Work to complete -> Start to finish, copy the data exactly.

Source information ->
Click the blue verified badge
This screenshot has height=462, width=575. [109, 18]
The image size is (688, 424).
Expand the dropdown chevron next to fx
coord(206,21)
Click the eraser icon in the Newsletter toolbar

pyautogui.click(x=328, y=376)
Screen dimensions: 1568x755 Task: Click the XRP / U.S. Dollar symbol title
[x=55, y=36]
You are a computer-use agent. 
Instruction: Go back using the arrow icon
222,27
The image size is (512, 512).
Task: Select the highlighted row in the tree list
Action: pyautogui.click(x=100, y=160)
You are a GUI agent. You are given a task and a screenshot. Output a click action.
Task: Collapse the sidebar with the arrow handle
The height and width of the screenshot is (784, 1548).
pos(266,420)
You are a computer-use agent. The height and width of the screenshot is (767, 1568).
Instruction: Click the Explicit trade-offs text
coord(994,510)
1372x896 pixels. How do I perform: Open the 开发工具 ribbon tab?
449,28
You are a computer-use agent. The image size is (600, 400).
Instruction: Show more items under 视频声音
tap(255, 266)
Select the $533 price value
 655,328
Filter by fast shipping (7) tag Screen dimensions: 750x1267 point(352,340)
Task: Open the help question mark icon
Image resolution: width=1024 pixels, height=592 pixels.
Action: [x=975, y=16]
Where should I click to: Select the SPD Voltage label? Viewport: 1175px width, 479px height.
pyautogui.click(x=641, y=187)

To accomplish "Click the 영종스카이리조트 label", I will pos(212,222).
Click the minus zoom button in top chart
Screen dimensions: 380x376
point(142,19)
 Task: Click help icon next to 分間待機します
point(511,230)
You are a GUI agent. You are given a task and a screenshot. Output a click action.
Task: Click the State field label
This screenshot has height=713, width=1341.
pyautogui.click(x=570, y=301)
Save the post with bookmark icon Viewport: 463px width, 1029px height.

Completed exercise ->
Click the blue verified badge
This screenshot has height=462, width=575. [109, 18]
The image size is (688, 424).
Expand the dropdown chevron next to fx
coord(206,21)
Click the eraser icon in the Newsletter toolbar

pyautogui.click(x=328, y=376)
Screen dimensions: 1568x755 Task: Click the XRP / U.S. Dollar symbol title
[x=55, y=36]
You are a computer-use agent. 
Instruction: Go back using the arrow icon
222,27
The image size is (512, 512).
Task: Select the highlighted row in the tree list
Action: pyautogui.click(x=100, y=160)
You are a GUI agent. You are given a task and a screenshot. Output a click action.
Task: Collapse the sidebar with the arrow handle
The height and width of the screenshot is (784, 1548).
pos(266,420)
You are a computer-use agent. The height and width of the screenshot is (767, 1568).
Instruction: Click the Explicit trade-offs text
coord(994,510)
1372x896 pixels. How do I perform: Open the 开发工具 ribbon tab?
449,28
You are a computer-use agent. The image size is (600, 400).
Instruction: Show more items under 视频声音
tap(255, 266)
Select the $533 price value
 655,328
Filter by fast shipping (7) tag Screen dimensions: 750x1267 point(352,340)
Task: Open the help question mark icon
Image resolution: width=1024 pixels, height=592 pixels.
Action: [x=975, y=16]
Where should I click to: Select the SPD Voltage label? Viewport: 1175px width, 479px height.
pyautogui.click(x=641, y=187)

To accomplish "Click the 영종스카이리조트 label", I will pos(212,222).
Click the minus zoom button in top chart
Screen dimensions: 380x376
point(142,19)
 Task: Click help icon next to 分間待機します
point(511,230)
You are a GUI agent. You are given a task and a screenshot. Output a click action.
Task: Click the State field label
This screenshot has height=713, width=1341.
pyautogui.click(x=570, y=301)
Save the post with bookmark icon Viewport: 463px width, 1029px height.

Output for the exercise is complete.